Source records:
↓
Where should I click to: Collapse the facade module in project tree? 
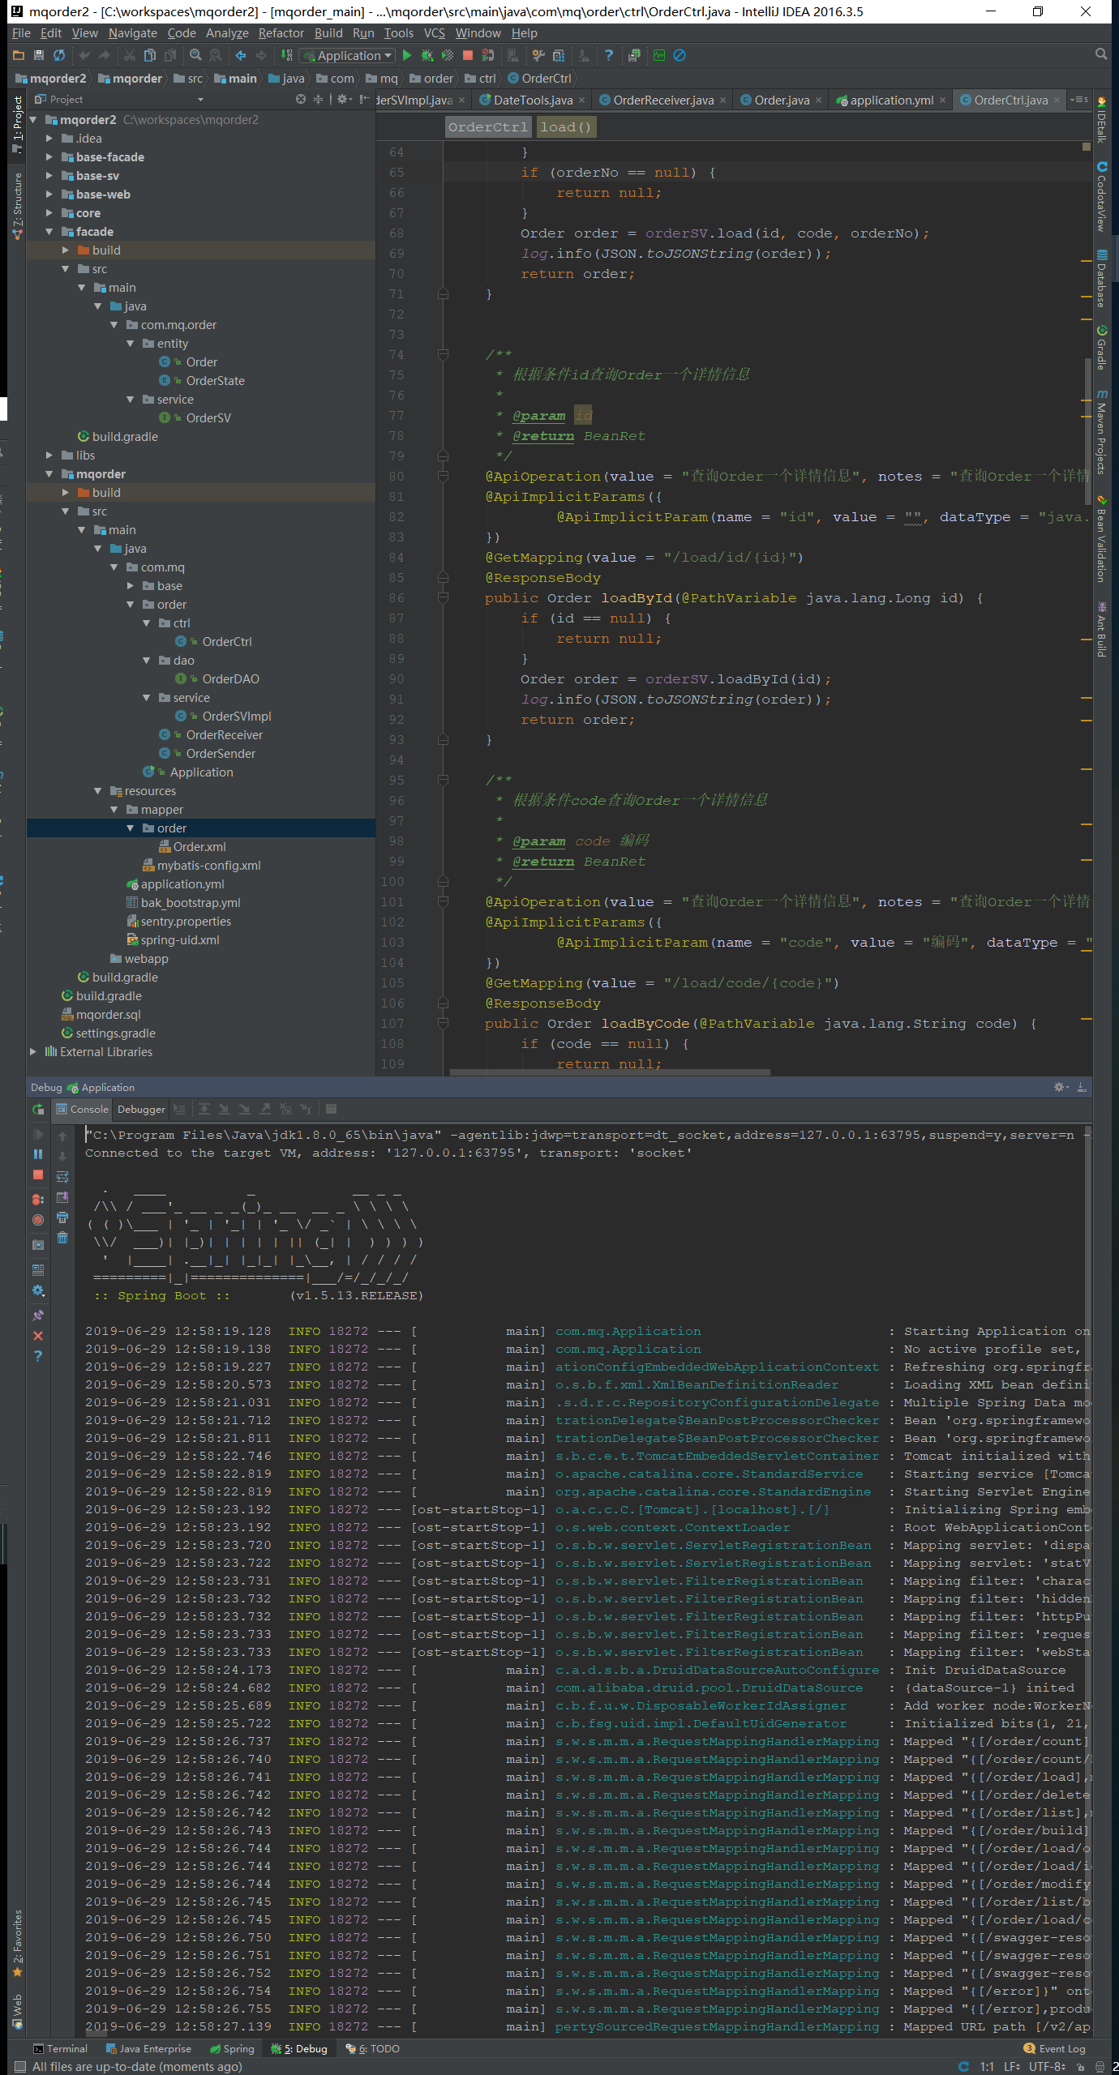click(49, 232)
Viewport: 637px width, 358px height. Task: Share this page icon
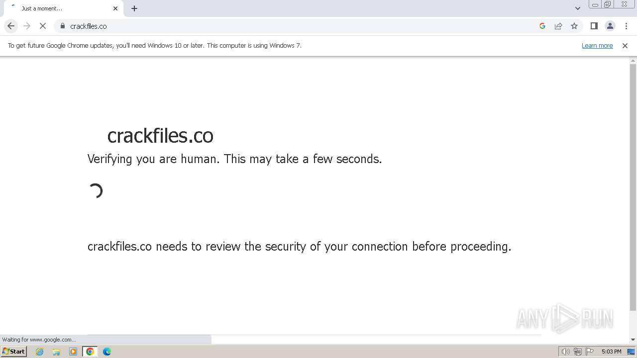(x=558, y=26)
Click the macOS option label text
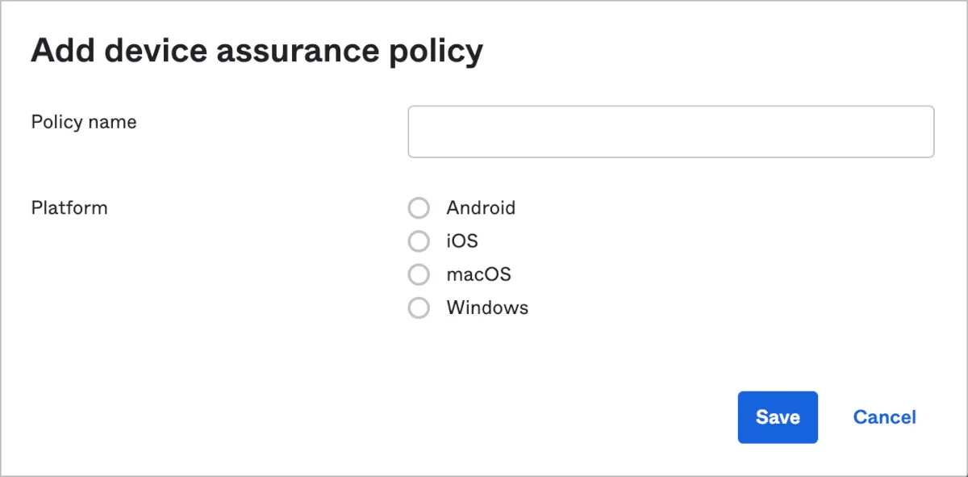Viewport: 968px width, 477px height. tap(478, 274)
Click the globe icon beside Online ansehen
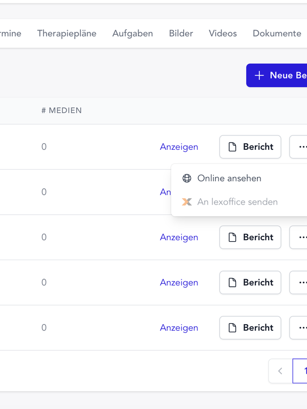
↑
Task brief: Repeat all of the entries above word for word and omit the pictures.

Task output:
Where should I click to: Collapse the facade module in project tree? 
click(49, 232)
Viewport: 637px width, 358px height. Task: Share this page icon
(x=558, y=26)
Click the macOS option label text
Viewport: 968px width, 477px height. tap(478, 274)
Click the globe icon beside Online ansehen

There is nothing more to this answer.